Thank you very much Mike.  You are quite correct and I was able to
learn that from Andrew's links.

JG

On Mar 31, 1:05 pm, Michael Geary <[email protected]> wrote:
> Well of course it's not the same question Jerry asked in his first message.
> He was responding to *your* comment, Andrew, where you wondered how this
> pertains to the JavaScript Maps API, by posting the JavaScript Maps API code
> where he encountered the error. Fair enough? :-)
>
> So Jerry... For now don't worry about a link or the posting guidelines
> (although they are well worth reading). You've already posted the complete
> XML file, and we already know that the problem is it doesn't validate; a
> link to the XML or to a map page won't provide any more information than
> that. (In general a link to the file is still better than pasting the text
> into a message, but in this case it worked out just fine.)
>
> A bit of information for you: The GXml.parse() function is nothing more than
> a very thin wrapper around the native browser XML parsers.
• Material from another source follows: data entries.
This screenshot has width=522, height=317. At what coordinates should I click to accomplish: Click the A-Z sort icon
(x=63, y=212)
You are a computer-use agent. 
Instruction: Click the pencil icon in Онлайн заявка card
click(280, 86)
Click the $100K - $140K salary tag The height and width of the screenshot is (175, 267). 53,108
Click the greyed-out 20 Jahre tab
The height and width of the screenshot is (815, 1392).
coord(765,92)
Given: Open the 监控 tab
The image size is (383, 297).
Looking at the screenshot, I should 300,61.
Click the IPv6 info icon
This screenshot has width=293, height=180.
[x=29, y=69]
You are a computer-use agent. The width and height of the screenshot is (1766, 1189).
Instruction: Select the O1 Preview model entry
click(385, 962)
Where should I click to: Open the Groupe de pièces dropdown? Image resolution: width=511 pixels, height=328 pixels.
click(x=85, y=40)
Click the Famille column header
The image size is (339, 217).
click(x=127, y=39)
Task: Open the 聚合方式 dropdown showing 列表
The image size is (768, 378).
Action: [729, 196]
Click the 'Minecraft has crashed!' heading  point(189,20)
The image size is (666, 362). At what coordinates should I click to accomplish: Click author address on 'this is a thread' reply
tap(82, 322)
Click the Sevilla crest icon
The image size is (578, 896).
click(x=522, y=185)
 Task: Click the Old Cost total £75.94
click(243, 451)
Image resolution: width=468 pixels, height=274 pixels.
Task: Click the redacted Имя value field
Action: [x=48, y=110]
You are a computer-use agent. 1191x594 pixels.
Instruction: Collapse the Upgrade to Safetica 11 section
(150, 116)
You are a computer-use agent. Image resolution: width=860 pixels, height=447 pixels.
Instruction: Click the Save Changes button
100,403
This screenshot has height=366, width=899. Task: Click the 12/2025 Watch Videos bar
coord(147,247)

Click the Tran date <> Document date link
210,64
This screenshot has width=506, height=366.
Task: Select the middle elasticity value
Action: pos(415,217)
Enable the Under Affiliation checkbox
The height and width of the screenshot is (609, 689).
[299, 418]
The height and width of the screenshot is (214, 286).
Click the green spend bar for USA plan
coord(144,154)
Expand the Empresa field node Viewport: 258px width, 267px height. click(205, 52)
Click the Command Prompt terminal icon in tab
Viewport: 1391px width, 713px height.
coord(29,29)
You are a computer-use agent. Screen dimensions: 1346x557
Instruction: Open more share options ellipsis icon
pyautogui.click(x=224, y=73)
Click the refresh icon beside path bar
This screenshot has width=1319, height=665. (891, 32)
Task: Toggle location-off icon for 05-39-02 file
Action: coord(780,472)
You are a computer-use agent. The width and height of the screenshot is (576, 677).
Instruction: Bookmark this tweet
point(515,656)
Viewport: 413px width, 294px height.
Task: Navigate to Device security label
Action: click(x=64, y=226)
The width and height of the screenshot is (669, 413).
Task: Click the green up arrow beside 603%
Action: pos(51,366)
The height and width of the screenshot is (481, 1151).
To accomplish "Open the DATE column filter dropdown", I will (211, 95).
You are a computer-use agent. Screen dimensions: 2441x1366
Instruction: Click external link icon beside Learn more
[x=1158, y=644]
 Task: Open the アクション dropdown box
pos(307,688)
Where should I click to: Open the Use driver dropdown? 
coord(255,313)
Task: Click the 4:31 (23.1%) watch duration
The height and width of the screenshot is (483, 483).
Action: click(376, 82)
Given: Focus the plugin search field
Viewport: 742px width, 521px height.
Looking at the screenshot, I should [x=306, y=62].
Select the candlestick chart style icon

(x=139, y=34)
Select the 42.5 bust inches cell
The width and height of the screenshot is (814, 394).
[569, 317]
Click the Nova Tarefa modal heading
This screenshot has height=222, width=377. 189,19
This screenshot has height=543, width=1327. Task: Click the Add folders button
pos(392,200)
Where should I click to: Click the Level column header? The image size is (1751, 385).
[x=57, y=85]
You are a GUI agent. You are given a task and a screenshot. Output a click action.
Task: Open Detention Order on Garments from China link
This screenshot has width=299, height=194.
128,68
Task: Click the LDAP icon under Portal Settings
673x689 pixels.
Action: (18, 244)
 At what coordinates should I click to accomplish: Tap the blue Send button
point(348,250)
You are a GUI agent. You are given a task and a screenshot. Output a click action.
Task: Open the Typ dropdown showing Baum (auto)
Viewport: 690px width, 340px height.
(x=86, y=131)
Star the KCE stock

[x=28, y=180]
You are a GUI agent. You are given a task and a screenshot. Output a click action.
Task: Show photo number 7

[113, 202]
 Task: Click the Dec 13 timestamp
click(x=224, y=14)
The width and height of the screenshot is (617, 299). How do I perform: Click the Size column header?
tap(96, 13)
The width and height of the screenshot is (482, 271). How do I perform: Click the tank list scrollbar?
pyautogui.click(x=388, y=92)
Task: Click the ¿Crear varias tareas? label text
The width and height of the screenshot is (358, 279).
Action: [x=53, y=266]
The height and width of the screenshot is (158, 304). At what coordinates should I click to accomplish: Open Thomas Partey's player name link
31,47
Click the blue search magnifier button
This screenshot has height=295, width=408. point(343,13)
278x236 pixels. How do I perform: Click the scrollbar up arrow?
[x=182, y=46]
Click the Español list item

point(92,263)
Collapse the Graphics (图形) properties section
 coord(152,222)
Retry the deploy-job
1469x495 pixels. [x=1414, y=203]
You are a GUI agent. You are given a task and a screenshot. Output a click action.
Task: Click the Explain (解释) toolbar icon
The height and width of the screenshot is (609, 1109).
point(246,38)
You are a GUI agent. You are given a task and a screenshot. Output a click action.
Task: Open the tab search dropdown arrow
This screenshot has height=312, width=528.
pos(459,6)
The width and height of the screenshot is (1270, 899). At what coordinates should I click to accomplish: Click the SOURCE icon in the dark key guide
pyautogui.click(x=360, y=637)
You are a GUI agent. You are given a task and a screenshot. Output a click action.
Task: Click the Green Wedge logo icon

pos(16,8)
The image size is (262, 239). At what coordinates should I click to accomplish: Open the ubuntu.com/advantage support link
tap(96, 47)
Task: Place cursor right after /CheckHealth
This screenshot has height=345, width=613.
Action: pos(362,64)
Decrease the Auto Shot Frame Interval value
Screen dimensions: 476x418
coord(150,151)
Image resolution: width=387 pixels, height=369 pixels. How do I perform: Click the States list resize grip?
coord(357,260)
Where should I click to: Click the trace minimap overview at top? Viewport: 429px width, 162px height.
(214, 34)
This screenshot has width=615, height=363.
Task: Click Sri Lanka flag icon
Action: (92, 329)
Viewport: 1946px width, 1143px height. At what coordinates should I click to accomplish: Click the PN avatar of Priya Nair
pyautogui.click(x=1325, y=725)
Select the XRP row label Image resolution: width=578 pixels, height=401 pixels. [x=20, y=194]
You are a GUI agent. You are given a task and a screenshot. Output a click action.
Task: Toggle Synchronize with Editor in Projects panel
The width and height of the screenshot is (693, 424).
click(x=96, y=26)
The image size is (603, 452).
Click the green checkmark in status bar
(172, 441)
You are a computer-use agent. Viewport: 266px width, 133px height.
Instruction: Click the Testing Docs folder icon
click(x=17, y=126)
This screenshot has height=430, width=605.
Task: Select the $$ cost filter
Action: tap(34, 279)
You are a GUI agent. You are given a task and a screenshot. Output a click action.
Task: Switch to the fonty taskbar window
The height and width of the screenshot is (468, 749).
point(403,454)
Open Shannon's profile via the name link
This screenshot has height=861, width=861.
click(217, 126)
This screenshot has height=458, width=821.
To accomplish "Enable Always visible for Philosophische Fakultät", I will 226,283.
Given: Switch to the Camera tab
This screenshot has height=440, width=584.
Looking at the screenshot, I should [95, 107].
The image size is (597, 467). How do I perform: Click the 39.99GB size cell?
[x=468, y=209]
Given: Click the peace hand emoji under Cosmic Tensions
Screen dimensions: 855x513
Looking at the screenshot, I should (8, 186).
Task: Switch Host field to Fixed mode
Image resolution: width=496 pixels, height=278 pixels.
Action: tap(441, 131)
So as Andrew
> mentioned, and as you already had figured out, it isn't a Maps API issue at
> all; the real problem is that your XML is invalid.
>
> Once you get the XML to validate, it should make it through GXml.parse()
> just fine.
>
> Unfortunately, asking a bunch of JavaScript experts about how to fix your
> XML may not be the best plan! Thus Andrew's suggestion of looking for more
> specific XML help.
>
> Since I know almost nothing about XML, let me try the "fools rush in where
> angels fear to tread" approach.
>
> I see this line in your DOCTYPE:
>
> <!ELEMENT markers (marker+)>
>
> That "marker+" bit almost reminds me of a regular expression. So perhaps the
> + means "one or more". But you want to allow zero marker elements as well.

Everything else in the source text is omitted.